Given records: Begin

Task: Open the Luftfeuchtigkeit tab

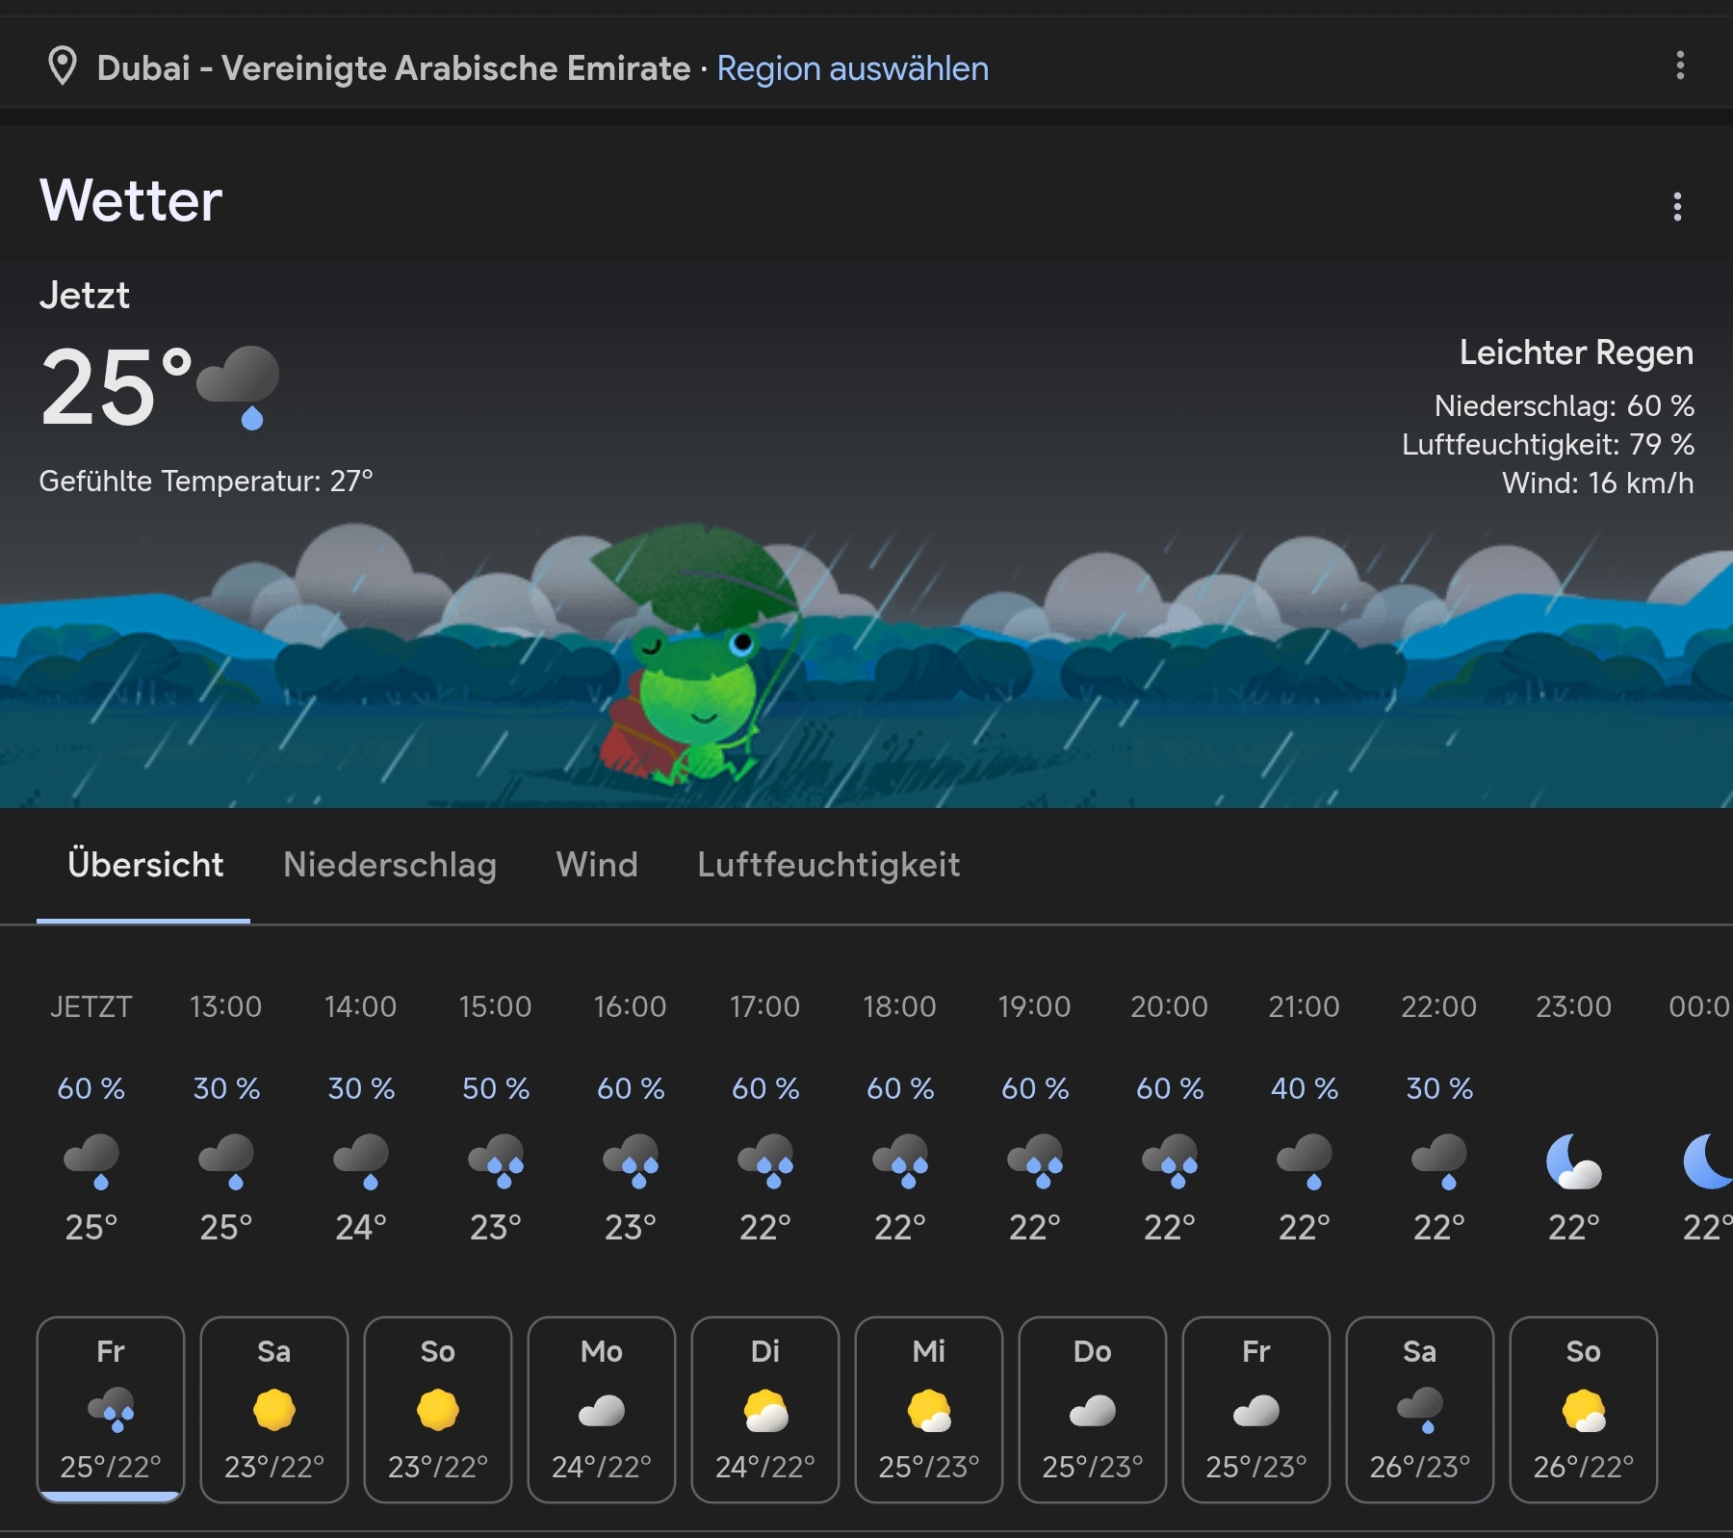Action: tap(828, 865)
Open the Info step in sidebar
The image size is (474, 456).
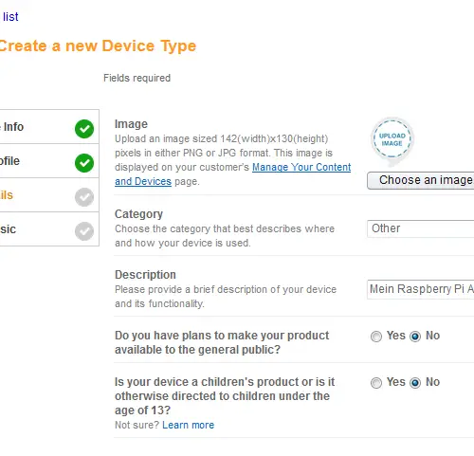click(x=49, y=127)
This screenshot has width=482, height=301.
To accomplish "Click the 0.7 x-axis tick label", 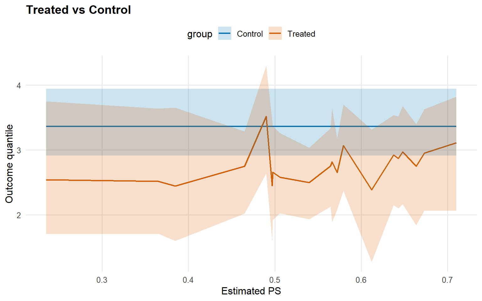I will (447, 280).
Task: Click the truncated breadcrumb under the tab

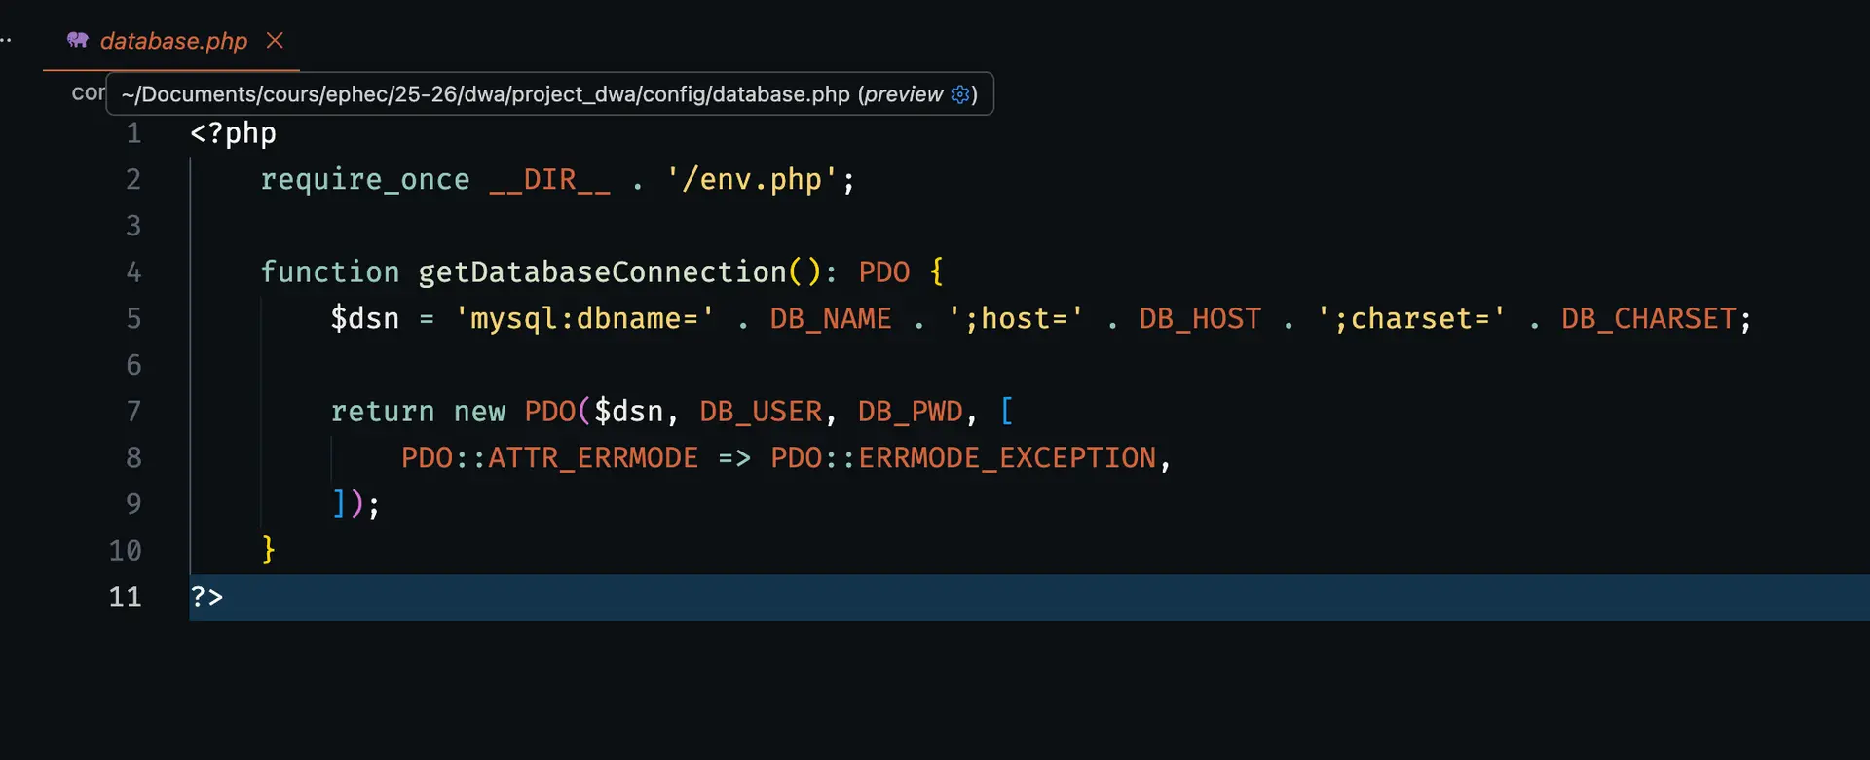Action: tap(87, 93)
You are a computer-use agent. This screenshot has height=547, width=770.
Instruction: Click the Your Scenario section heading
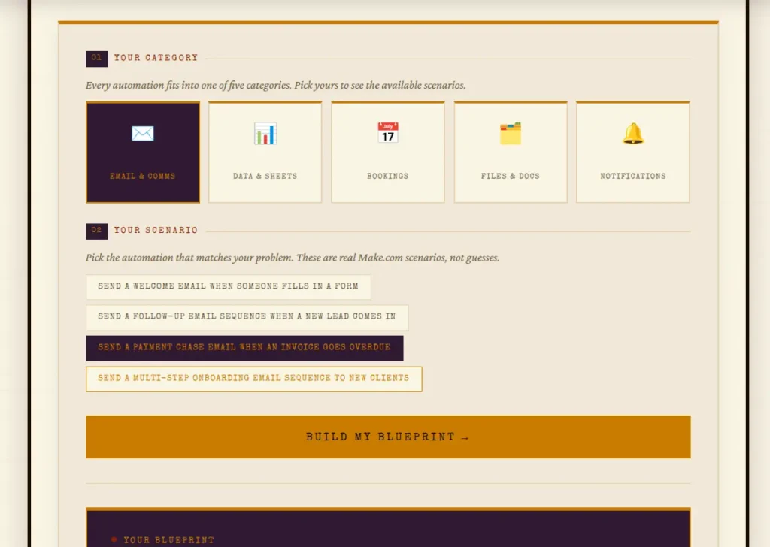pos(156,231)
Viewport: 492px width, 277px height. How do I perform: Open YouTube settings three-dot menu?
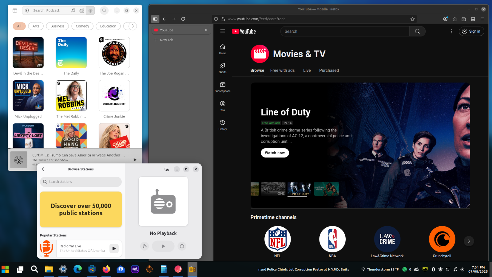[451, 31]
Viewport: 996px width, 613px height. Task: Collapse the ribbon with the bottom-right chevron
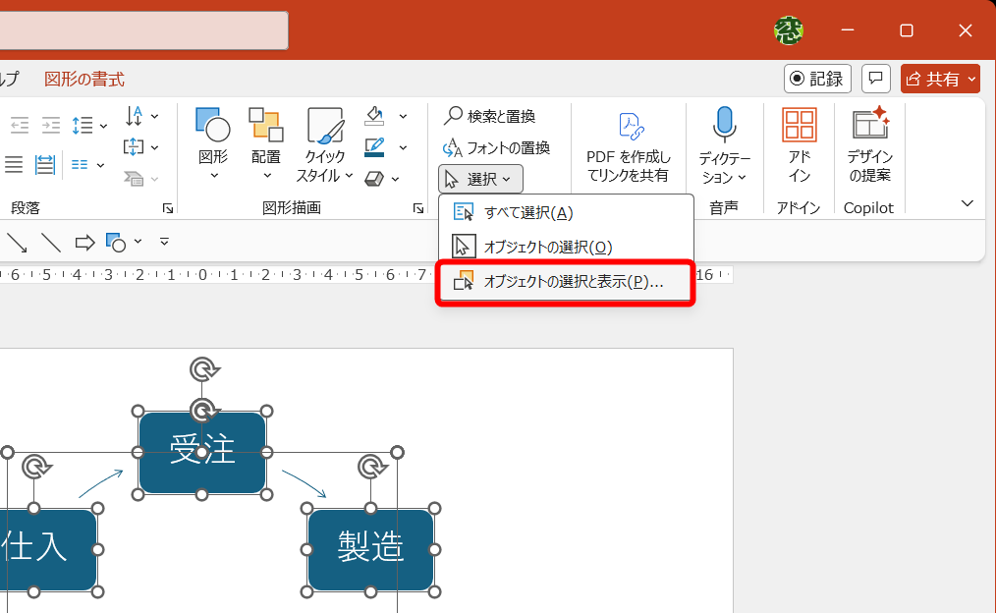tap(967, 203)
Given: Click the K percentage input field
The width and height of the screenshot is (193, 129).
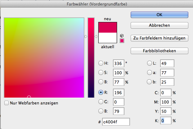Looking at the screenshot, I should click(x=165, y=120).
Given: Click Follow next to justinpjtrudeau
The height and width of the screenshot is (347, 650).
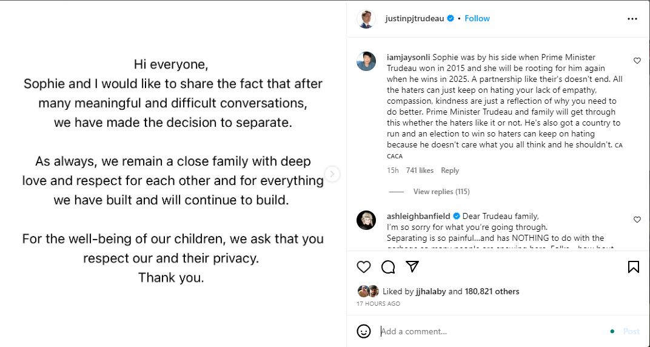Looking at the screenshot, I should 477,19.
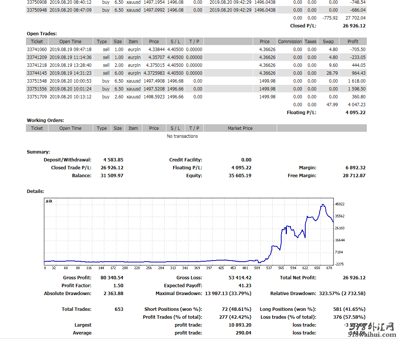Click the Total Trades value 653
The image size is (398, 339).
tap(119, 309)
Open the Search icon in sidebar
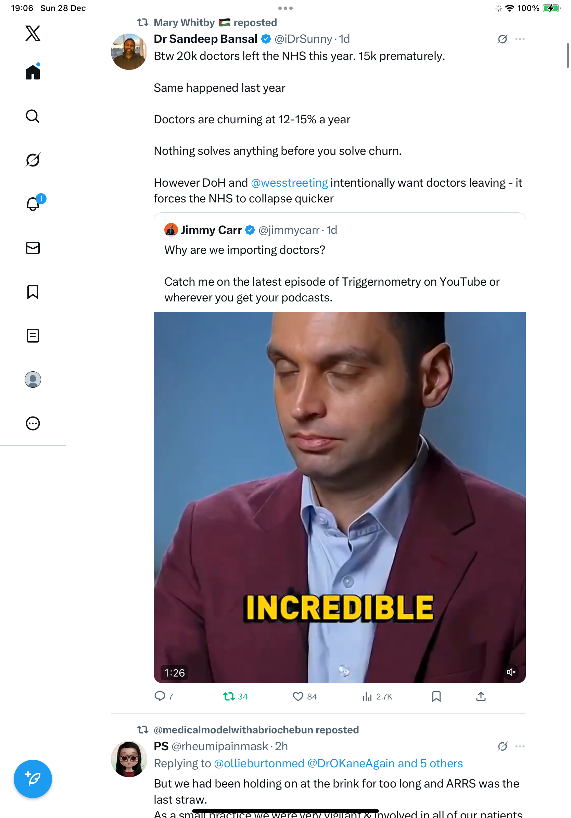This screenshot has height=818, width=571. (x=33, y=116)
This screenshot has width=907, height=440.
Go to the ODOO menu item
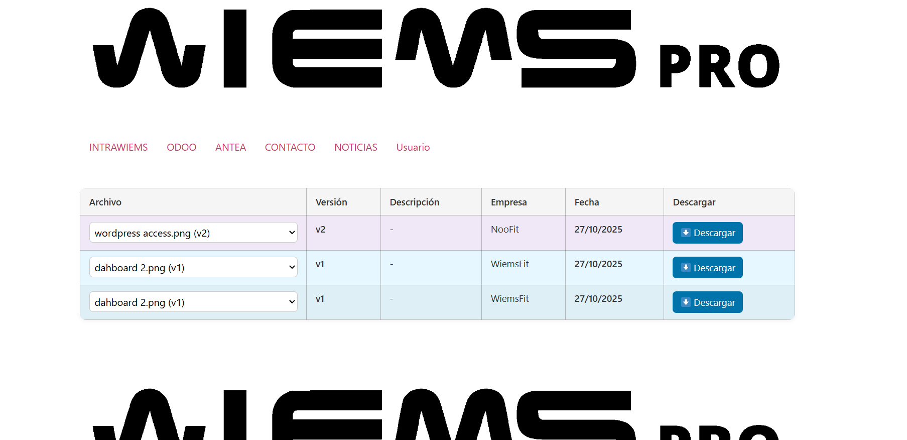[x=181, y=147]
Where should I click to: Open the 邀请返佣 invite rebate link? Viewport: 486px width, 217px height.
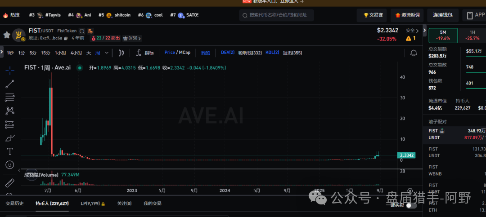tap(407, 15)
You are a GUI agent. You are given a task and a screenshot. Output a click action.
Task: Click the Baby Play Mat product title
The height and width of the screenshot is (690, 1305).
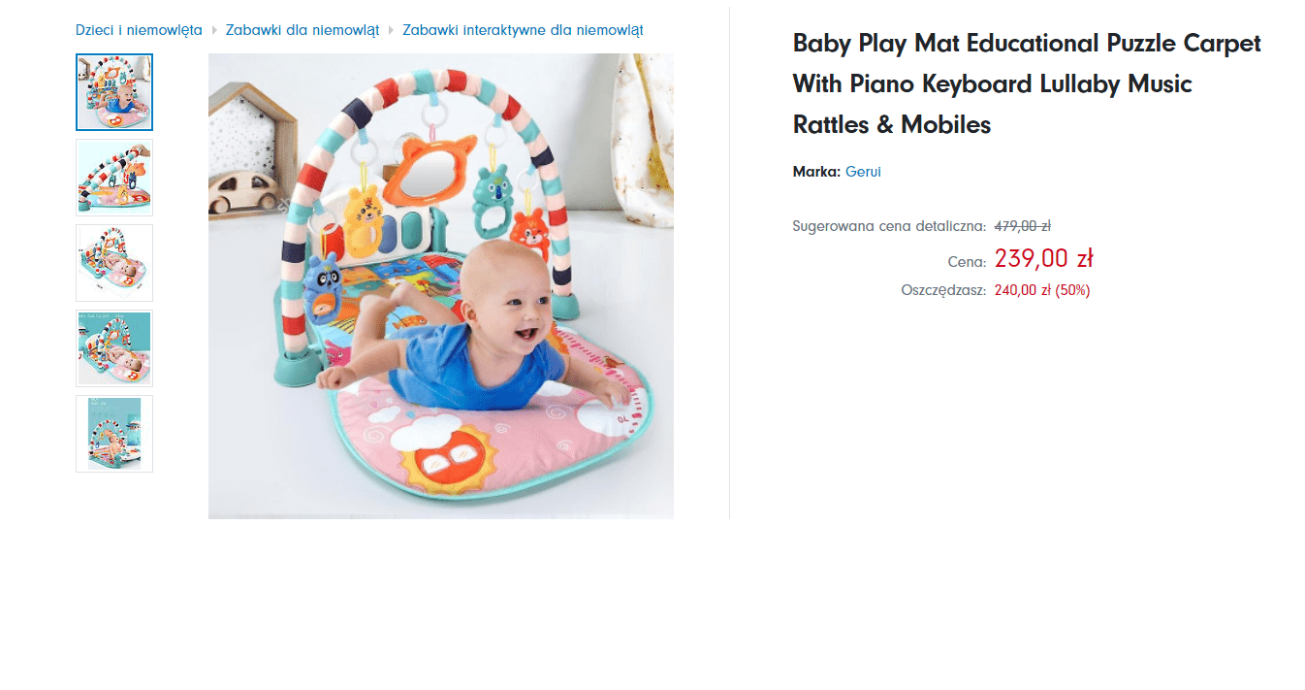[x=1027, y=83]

Given records: End

• **What needs to be done**
Lines holding "agent": copy each one from the records above.

• **Task solution**
You are a computer-use agent. This screenshot has height=547, width=770.
You are a GUI agent. You are given a task and a screenshot. Output a click action.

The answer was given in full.